Llegó a clase. Mientras conectaba el ordenador escribió en la pizarra que, otra vez, estaba sin voz. Después, repartió entre los alumnos fotocopias con la letra de la canción y unas preguntas que los ataban al suelo de la asignatura y a la realidad. La música empezó a sonar y con ella llegó la magia. Al principio todos se miraron extrañados. Como si un profesor fuera un ente extraño que sólo tiene vida entre las cuatro paredes de la clase, como si nunca hubiera sido joven o nunca se hubiera enamorado.  Como si nunca hubiera escuchado música, y menos la que aún sonaba en las emisoras de radio.

Ella volvió a la tarima, a la separación entre esos dos mundos. Esperó tras la mesa que llegara el estribillo y empezó a mover los labios como si cantara. Al momento, un coro de voces adolescentes seguía la letra en inglés al ritmo de la canción. Había estado equivocada. No estaban tan separados.  Conectaron, y además, aprendieron.

El resto fue más sencillo. Si entendían que alguien podía sentirse tan mal como para expresar su dolor prendiéndole fuego a la lluvia, si les gustaba la relación porque cantaban la canción a voz en grito, sólo era cuestión de seguir pensando. Pink Floyd, Evanescence, The Police, Queen  y tantos otros lo tenían claro: el esfuerzo por el trabajo, la obsesión por el dinero, la presión,  el adoctrinamiento, el control del pensamiento…todo estaba en los libros y en las canciones que alguna vez habían escuchado. Ellos también participaron. Sus cabezas se pusieron en funcionamiento para encontrar más ejemplos. Y todo fue más sencillo desde ese momento.

El resto del curso fue un derroche de actividad y comunicación. Se sentían bien juntos. La profesora buscaba un pacto con algún ser poderoso para prolongar el sueño, pero la ficción se quedó en los libros. Cuando junio llegaba decidió despedirse de ellos con lo mismo que les había unido.

Escribió:

“Recíproco: hecho por dos, uno a otro, dado y recibido… como abrazase, como estimarse, como comunicarse…como una clase. Sí, porque si un profesor quiere dar clase como toca, ésta debe ser recíproca, que haya escucha, aprendizaje, razonamiento, asimilación. Todo lo que queráis, pero por los dos lados.

Admiración: emoción producida por la vista, la consideración, de una persona o una cosa extraordinaria, de una gran belleza; sentimiento de placer provocado por una persona o una cosa que posee alguna cualidad excelente…como lo que se siente en una visita al Louvre,  con una canción bien hecha, con una conversación aprovechada…con una clase que piensa.
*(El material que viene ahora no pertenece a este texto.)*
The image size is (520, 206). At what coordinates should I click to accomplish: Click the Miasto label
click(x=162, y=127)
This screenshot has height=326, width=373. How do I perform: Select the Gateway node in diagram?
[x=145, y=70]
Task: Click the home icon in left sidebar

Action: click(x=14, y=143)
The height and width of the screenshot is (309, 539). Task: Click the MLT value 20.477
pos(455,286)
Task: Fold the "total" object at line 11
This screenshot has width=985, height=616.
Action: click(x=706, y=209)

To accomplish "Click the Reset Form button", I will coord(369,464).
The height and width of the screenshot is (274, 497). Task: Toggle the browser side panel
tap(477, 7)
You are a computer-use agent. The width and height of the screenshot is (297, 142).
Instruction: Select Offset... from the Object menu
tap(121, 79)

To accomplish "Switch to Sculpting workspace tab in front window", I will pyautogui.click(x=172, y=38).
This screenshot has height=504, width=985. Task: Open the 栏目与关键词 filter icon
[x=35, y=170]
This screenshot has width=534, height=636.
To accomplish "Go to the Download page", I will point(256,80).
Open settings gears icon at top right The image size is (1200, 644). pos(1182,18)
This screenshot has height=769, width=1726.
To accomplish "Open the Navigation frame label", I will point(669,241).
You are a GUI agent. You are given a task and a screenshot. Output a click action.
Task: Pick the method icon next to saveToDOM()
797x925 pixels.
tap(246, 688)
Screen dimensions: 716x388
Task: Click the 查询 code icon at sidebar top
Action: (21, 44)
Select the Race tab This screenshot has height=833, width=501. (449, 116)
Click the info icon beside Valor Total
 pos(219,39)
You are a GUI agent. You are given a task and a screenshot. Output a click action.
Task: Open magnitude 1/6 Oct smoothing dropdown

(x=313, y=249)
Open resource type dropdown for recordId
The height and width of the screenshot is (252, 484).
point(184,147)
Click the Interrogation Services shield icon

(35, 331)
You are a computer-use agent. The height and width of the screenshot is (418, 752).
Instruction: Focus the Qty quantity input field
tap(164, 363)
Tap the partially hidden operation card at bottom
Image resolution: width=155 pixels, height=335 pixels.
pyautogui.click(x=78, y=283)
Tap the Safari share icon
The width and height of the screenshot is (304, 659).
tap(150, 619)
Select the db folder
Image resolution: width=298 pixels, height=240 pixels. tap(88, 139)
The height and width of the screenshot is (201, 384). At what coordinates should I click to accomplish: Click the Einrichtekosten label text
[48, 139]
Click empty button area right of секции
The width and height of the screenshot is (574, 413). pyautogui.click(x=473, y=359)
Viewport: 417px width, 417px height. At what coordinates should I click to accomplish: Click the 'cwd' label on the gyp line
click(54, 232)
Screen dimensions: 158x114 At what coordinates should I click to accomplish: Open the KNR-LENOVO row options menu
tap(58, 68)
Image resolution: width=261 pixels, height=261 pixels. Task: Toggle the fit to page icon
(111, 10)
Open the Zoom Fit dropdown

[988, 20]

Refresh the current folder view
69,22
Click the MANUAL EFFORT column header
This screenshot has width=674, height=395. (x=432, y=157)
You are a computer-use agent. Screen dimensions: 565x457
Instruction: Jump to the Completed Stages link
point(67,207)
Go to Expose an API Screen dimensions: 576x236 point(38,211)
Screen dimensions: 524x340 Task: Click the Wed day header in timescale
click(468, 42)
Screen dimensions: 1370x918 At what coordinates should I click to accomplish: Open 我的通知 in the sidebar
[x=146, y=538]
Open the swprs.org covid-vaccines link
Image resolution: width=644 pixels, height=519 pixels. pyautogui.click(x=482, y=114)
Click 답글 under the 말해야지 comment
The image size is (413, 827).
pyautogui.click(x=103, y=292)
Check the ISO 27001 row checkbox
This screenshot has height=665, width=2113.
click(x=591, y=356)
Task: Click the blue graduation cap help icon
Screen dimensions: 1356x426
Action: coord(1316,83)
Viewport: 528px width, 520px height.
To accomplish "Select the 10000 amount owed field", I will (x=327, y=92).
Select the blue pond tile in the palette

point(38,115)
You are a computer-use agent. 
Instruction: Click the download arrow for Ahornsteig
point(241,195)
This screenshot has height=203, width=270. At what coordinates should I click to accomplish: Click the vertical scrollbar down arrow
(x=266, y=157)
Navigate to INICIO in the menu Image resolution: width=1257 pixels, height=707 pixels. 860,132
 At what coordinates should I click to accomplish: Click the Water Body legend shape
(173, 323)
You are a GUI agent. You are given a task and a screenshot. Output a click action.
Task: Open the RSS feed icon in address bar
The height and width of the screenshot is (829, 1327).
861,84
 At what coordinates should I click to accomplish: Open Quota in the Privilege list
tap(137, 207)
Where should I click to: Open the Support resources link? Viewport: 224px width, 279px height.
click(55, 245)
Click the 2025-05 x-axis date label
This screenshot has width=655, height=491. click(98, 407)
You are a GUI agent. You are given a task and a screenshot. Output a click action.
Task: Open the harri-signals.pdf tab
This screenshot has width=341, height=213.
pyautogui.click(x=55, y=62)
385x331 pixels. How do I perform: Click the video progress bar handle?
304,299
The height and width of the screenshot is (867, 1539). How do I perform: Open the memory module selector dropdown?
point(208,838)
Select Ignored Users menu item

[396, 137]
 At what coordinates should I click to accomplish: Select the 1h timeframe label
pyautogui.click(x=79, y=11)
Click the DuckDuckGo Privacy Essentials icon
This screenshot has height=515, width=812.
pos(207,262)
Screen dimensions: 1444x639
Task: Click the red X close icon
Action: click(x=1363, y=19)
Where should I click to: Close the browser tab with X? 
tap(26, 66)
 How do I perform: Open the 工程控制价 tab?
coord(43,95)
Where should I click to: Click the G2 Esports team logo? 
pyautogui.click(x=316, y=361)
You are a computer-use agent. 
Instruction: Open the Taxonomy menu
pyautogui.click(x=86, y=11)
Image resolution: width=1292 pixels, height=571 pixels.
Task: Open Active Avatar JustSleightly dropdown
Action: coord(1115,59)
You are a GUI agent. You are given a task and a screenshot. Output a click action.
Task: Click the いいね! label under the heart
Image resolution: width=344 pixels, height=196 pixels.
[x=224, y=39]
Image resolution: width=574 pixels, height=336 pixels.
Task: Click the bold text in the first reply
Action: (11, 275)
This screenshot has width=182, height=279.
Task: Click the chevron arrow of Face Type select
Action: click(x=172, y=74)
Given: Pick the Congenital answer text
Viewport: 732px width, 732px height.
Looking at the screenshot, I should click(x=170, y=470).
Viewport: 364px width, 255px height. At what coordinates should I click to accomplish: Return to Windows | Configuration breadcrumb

Ingenio: espíritu de invención, habilidad para encontrar los medios de conseguir alguna cosa…como un descubrimiento, como un avance en la ciencia, como una herramienta que se vuelve indispensable…como una clase con inteligencia que busca y halla conexiones a través de los siglos.

Enfado: disgusto, irritación. Lo que sentía a veces.

Sorpresa: no hay que definirla. Es lo que habéis provocado día tras día, el presente inesperado que me ha hecho  ir a clase con ideas diferentes, disfrutar, reír, conseguir que el tiempo volara.

Curiosidad: en vuestros ojos.

Gratitud: lo que siento después de este curso.”

Mientras leía, Elton John, de fondo, les recordaba que la canción que sonaba era su regalo y que era para ellos.